LIST OF TASKS:
a) In two sentences, summarize the piece on the victims bill's changes to the Criminal Code.
b) Pick up the piece on the victims bill's Criminal Code changes after its final sentence and write what comes next.

Significant procedural changes to the Criminal Code and other Acts.

The victims bill amends significant aspects of the Criminal Code of Canada.  Those changes affect, among other things, the openness of courts and identity of persons making accusations and witnesses, the expansion of support workers, a changing of terminology to “victim” from the commencement of proceedings, and and overall change in attitude and prioritization of sentencing to one of protection of society over rehabilitation and other objectives.

Limitations and additional mechanisms to obtaining third party records:

The Act seeks to amend the mechanisms for which third party records may be produced and for what offences.  The act will amend the sections set out in 278 of the Criminal Code (and the various subsections and clauses).  Among other things, the Court must also assess the “personal security” of the victim in making such assessments of disclosure.

Broadening the offence of Intimidation of a justice system participant or a journalist

Broaden the offence for intimidating justice system participants under 423.1(1) so that it relates to “any” conduct as opposed to “conduct” per se.

RAW DATA:
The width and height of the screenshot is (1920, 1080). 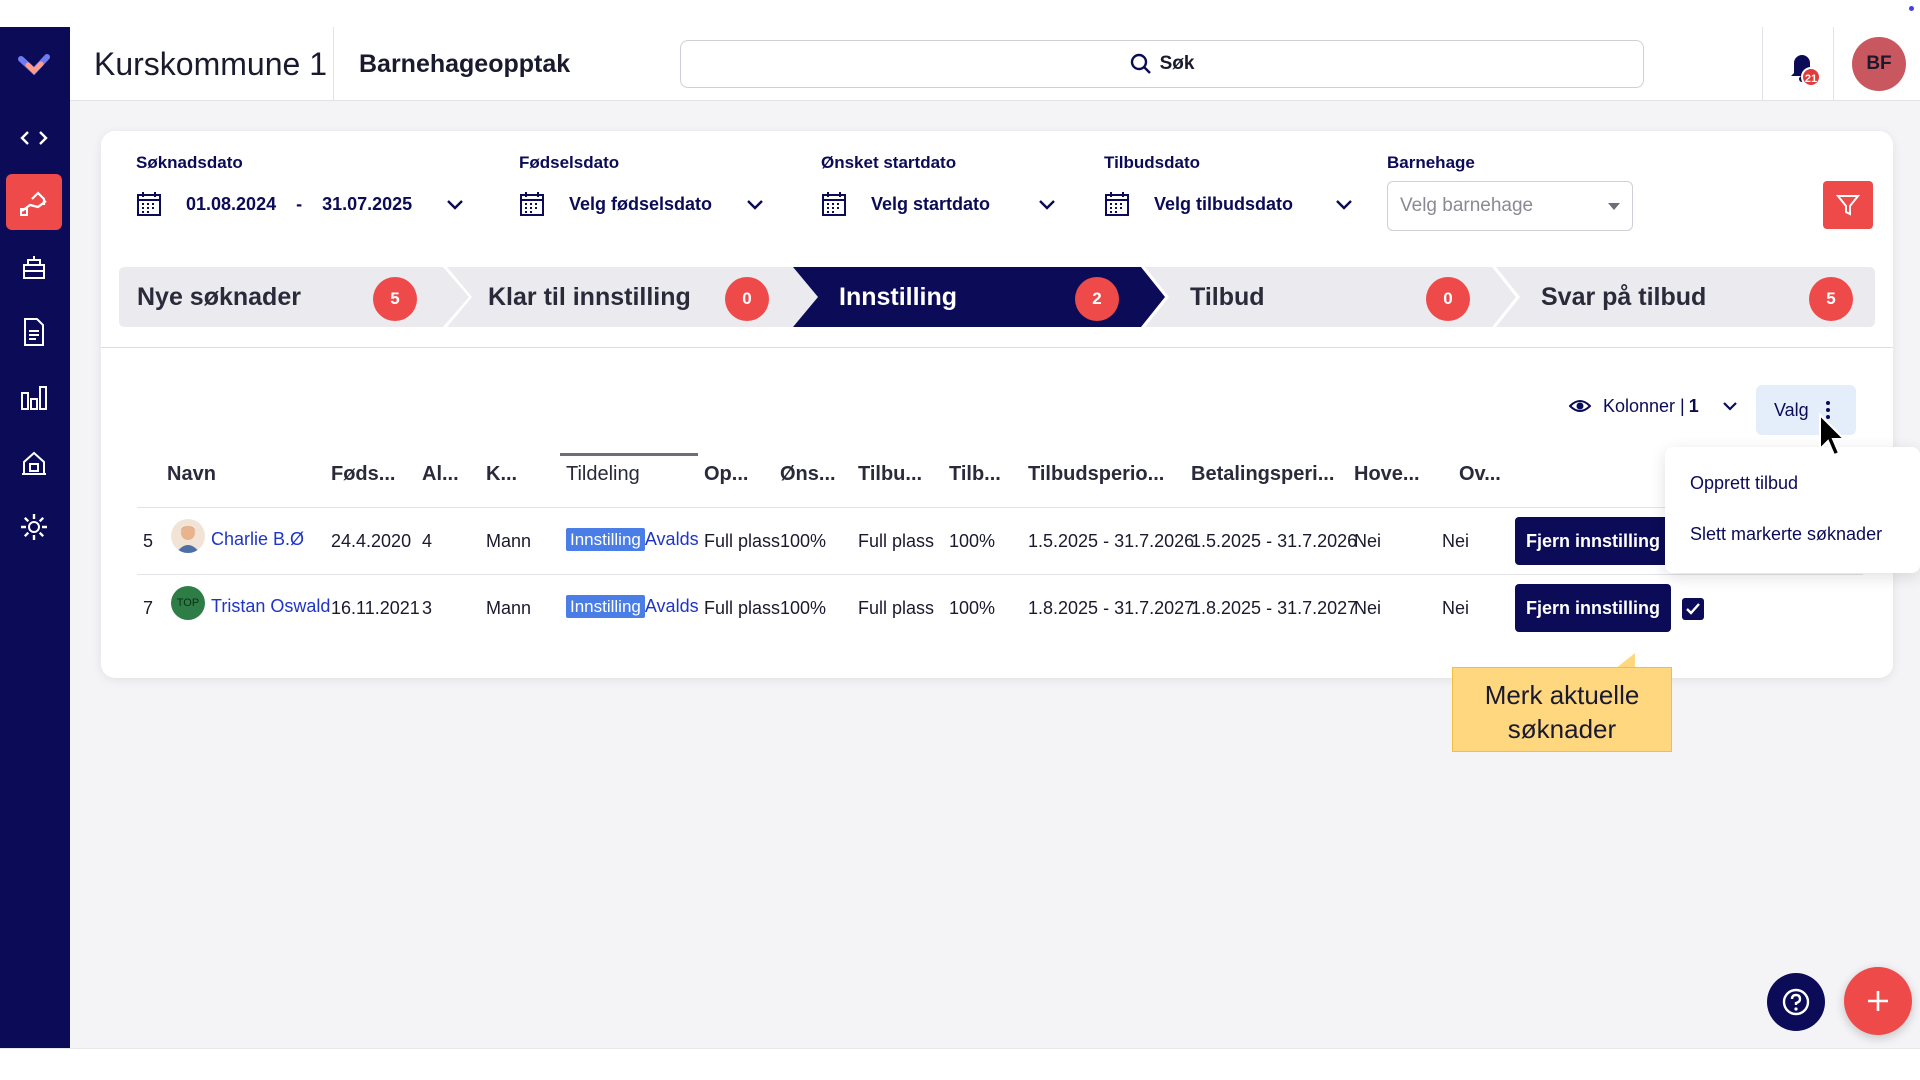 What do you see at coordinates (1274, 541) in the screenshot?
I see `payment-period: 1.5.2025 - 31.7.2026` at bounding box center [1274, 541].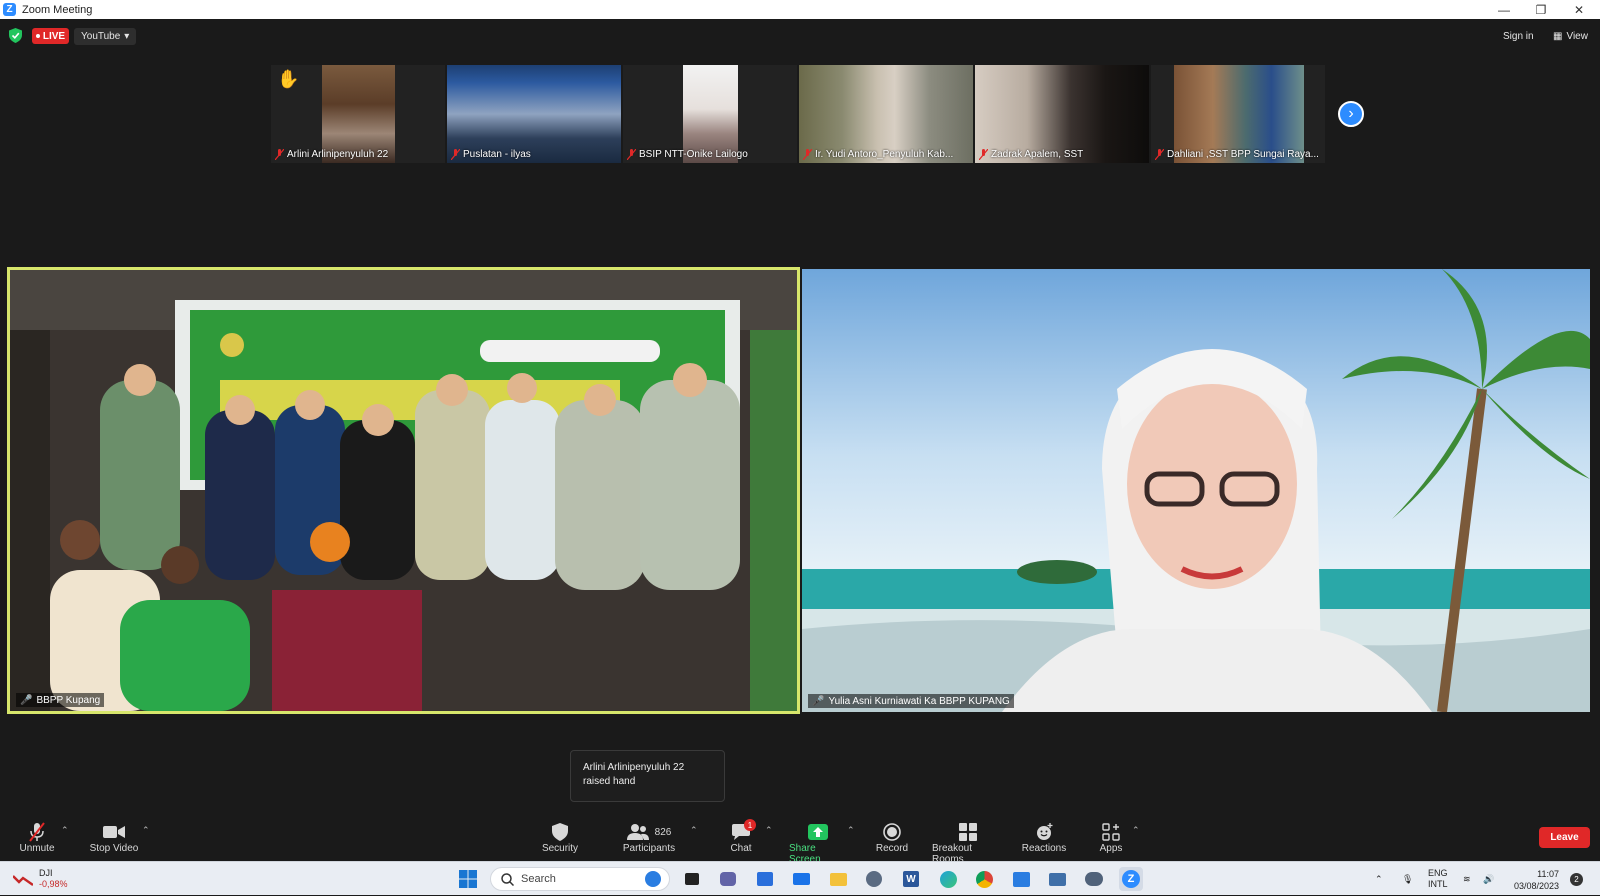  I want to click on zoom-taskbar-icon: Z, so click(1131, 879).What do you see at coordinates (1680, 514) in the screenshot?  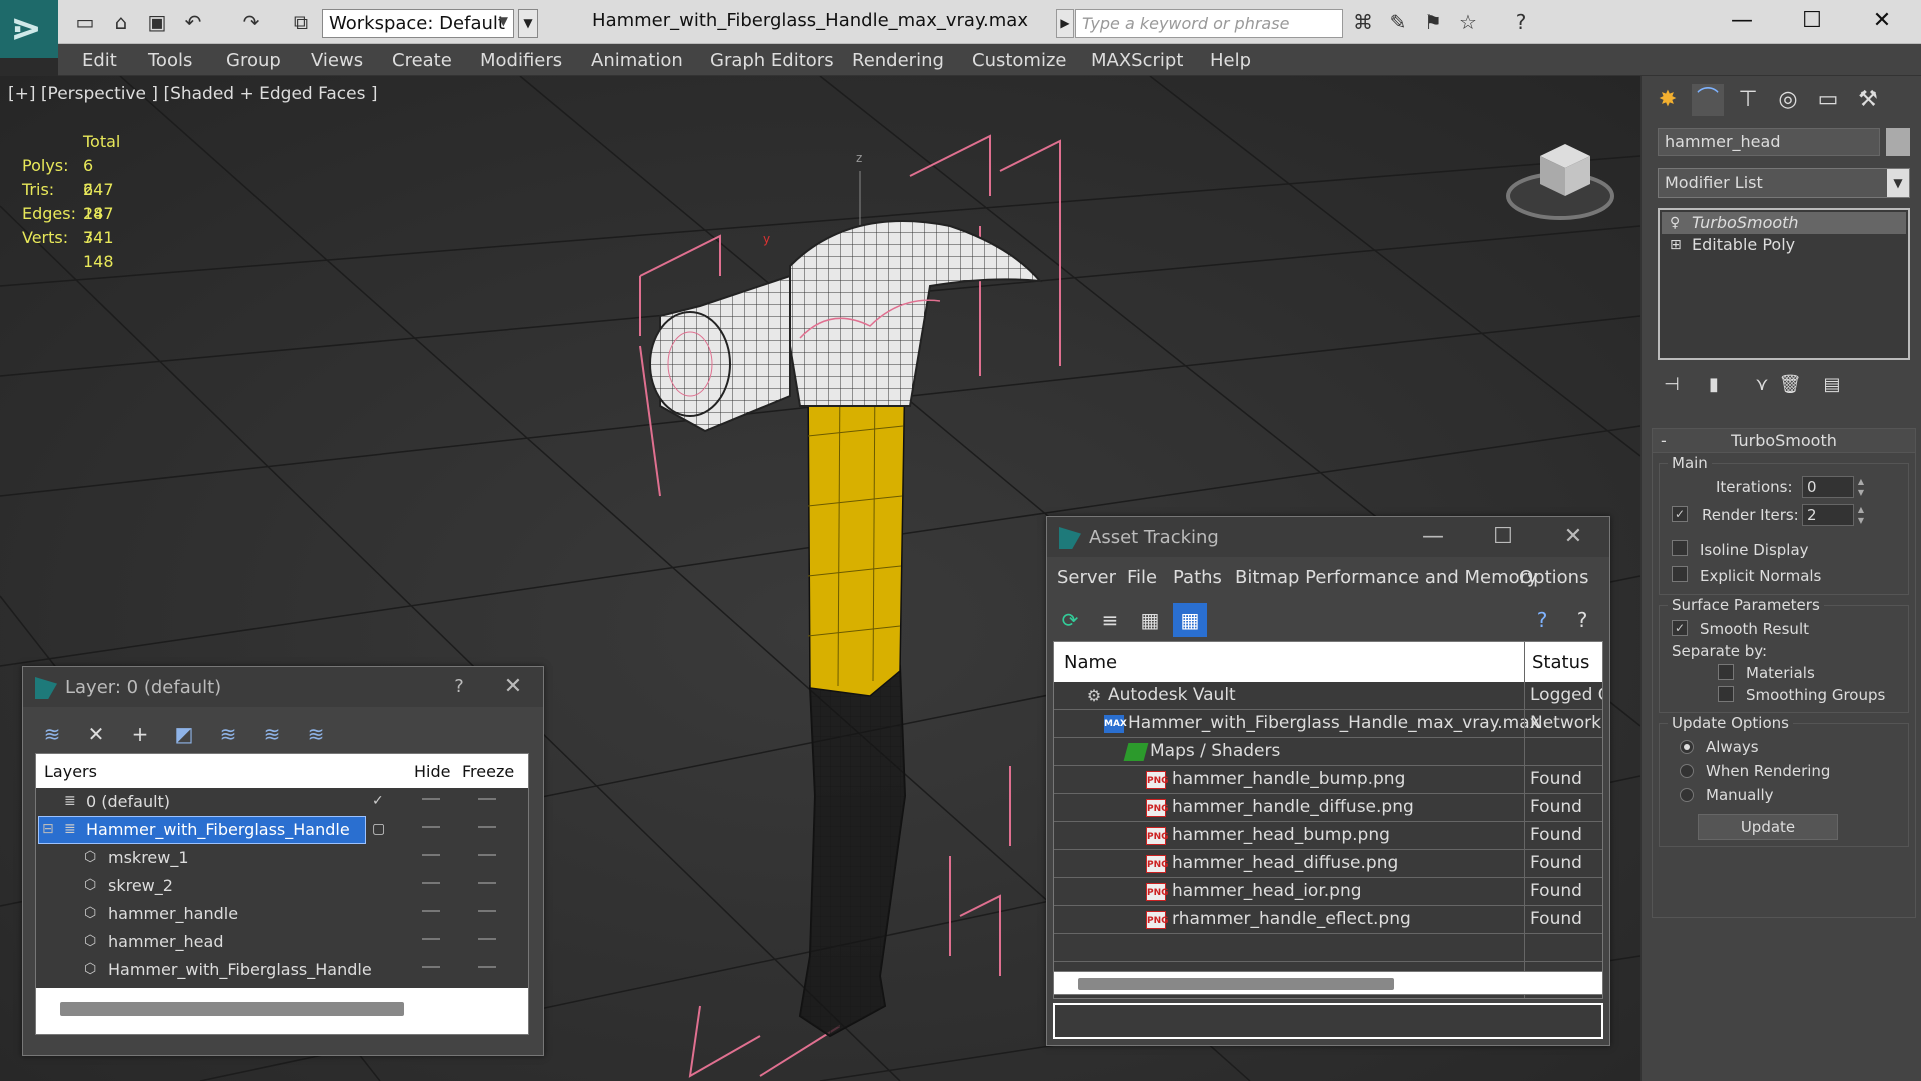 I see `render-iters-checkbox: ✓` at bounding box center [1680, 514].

OUTPUTS IN ORDER:
a) The victims bill amends significant aspects of the Criminal Code of Canada, affecting the openness of courts, the identity of accusers and witnesses, the expansion of support workers, the use of the term "victim" from the start of proceedings, and a sentencing priority that puts protection of society ahead of rehabilitation and other objectives. It also amends the section 278 mechanisms governing which third-party records may be produced and for which offences, requiring courts to assess the victim's "personal security," and broadens the intimidation offence under 423.1(1) to cover "any" conduct.

b)
Excluding the public from court proceedings.

Broad language and considerations in making a public exclusion order under 486(1) of the Criminal Code with a long list of considerations.  These orders would allow the judge to exclude all members of the public and media when these factors apply so that only the lawyers and Court staff may be present.  These terms are much broader than what has existed in the past which sought to foster transparency and an open-court principle.  The Act proposed would require a Court to seriously balance the open-court principle to the rights of the victim and privacy interests.

The broadening of Court orders under 486 to have a support worker present for all witnesses and to testify out of court.

At present, the Court must grant the ability for a witness under the age of 18 or who has mental or a physical disability to have a support person present and close during testimony when a prosecutor brings such an application.  For persons over 18, a court may grant such an order upon application of a prosecutor or the witness themselves.

Under the new proposed legislation, the Court may bring its own motion to do so out “in respect” of the witness even if the prosecutor or witness does not request it.  The amendments would also allow a person under the age of 18 or a person with a mental or physical disability to bring such a motion.  Another significant change is that the test under 486(2) is reduced to if the support worker would “facilitate” the giving of testimony, as opposed to it being “necessary” under present legislation.   A number of factors to make this consideration are enumerated.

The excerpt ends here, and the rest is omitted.